== PASSAGE GIVEN ==
But what about the photography, I hear you ask.

A photographer for many years now, the novelty for me of going out with the camera just for fun has long since worn off. Over time my photographic activities have become more focussed on a particular project, and since returning from Mallorca that project has been to add to my collection of possible postcards for future years. The most successful of such visits this summer was the classic location of Llyn Mymbyr, west of Capel Curig, at the end of May.

From the east end of the lake one can gaze across placid (or more likely choppy) waters towards the Snowdon Horseshoe. Halfway along, debris – brought down from the mountains by a long since disappeared torrent – almost cuts the lake in two, giving the lake its alternative name of Llynnau Mymbyr (Mymbyr Lakes). It is easy to walk to the channel joining the two waterbodies , giving views to Snowdon in one direction and back towards Capel Curig to the other. Being so close to the road the location is very popular with photographers, but it would also be well worth a decent walk to get there.

== MATERIAL SHOWN ==

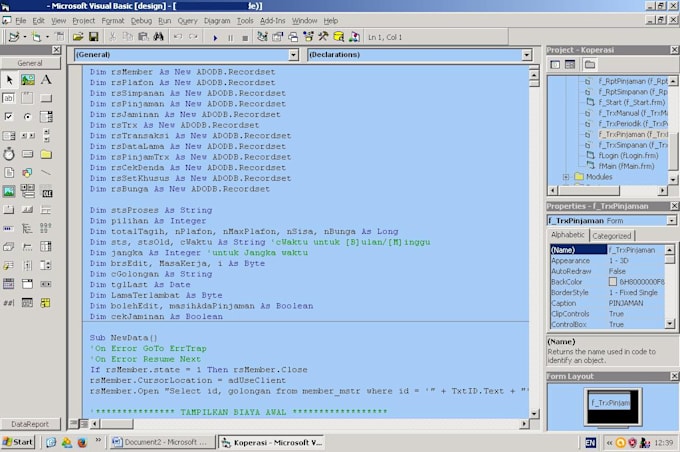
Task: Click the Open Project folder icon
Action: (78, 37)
==
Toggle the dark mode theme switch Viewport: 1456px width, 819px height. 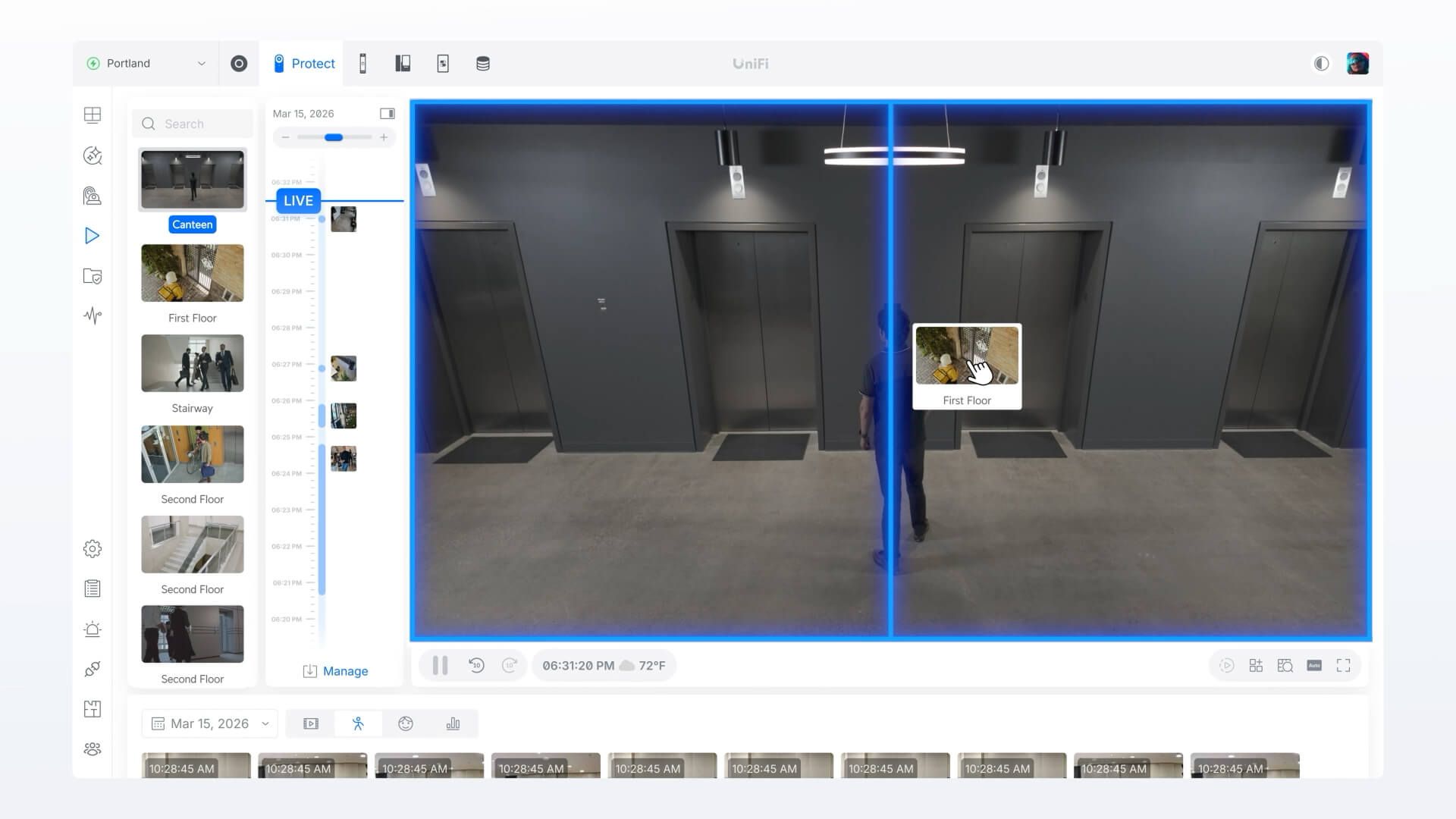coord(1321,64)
--
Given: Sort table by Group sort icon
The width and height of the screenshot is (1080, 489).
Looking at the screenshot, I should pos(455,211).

== GIVEN INSTRUCTION A ==
Answer these questions from the passage about Llyn Mymbyr, one answer per line:
(i) Where had the writer returned from when the current photography project began?
(ii) When was the most successful visit to the lake this summer?
(iii) What other name does the lake have?
== GIVEN INSTRUCTION B ==
Carry the passage about Llyn Mymbyr on from its last sentence.

== EXPECTED OUTPUT A ==
(i) Mallorca
(ii) At the end of May
(iii) Llynnau Mymbyr (Mymbyr Lakes)

== EXPECTED OUTPUT B ==
I had a feeling that something special might happen, and it did – eventually. The first morning was good, some nice light, good clouds and decent reflections. But perhaps I should have woken earlier……….. I may have missed the best conditions. I had business elsewhere during the day but returned for the evening. Again, conditions were good but not too exciting. As it was Bank Holiday weekend the campsite at the west end of the lake was busy with cars and motorhomes which provided an irritating mid-ground in front of the Horseshoe. Only in a wide-angle view would any of these images these be useable. I took my tripod around to the far side of the lake for a better angle and used a ND filter and long exposures for a different “look”, but the results were not quite what I was hoping for.

From the postcard……

The following morning I woke early and conditions looked great: blue sky overhead but fog at ground level. I walked down to the lakeside and even at 5.40 a.m I wasn’t the first photographer around. In one of my first pictures you can see a figure crouched in the reeds by the water’s edge.

….to the minimalist

What a morning it was! The sun was already above the horizon, backlighting every feature of the landscape to the east. Mist was rising gently from the still waters of the lake. If these conditions happen at all, they are usually short-lived, but I was able to spend a good hour taking pictures in quite a relaxed fashion. I used a whole range of focal lengths from 25mm to 400 mm using both my main lenses, and got a tremendous selection of images….. if I say so myself…… ranging from the “postcard” to the minimalist.

It was the landscape photographer’s dream morning, and I was elated. But what of the other guy who appears in my first pictures? Within ten minutes he had gone. Shortly later I heard the sound of a drone flying above the lake and by the time I returned to my van in the layby his van had disappeared. I wonder how many locations he was visiting that morning, and how satisfying each one was?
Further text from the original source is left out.